Odmieniona Lina Silva opuszcza leśne przestrzenie, aby rozpocząć kolejny etap swojej artystycznej podróży. Wokalistka i autorka tekstów przedstawia utwór zatytułowany „Dzięki za wczoraj”, nad którym pracowała wspólnie z songwriterką i producentką Dalivą.

fot. materiały prasowe

Czarne, długie włosy to niejedyna zmiana w życiu artystycznym Liny Silvy (wcześniej występującej jako Karolina LINA Jarzyńska). Artystka tworzy teraz w nowych przestrzeniach, przemieszczając się w rejony alt popu i muzyki alternatywnej, co potwierdza jej współpraca z producentką Dalivą. Efektem tych działań jest utwór „Dzięki za wczoraj”, który, choć wiąże się ze zbliżającymi się świętami, nie odnosi się do nich w tradycyjny sposób.
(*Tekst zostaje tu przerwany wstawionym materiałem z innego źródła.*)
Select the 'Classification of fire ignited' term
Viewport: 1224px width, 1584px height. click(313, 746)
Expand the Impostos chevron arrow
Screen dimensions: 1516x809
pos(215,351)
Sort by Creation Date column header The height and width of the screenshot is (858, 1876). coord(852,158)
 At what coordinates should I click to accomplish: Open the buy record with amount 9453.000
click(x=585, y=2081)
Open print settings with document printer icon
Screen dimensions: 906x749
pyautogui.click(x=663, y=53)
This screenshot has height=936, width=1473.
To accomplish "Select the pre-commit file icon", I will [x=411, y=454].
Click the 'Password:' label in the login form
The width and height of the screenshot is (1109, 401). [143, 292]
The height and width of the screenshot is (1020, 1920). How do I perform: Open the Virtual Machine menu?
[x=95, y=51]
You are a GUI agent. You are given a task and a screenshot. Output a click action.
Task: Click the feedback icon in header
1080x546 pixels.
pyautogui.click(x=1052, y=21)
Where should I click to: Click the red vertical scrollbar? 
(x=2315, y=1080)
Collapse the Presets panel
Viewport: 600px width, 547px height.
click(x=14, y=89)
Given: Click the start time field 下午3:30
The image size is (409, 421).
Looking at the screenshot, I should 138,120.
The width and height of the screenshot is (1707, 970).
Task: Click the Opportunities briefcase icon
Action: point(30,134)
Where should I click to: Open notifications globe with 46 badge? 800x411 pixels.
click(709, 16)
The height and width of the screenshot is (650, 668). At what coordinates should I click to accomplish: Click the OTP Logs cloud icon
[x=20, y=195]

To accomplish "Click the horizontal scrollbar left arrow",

Znacznie ważniejszy staje się tu nostalgiczny, przepełniony emocjami klimat, budujący aurę czegoś ulotnego, trudnego do jednoznacznego zdefiniowania. Ten artystyczny kierunek wydaje się więc niezwykle intrygujący, ponieważ piosenka oferuje coś bardziej złożonego.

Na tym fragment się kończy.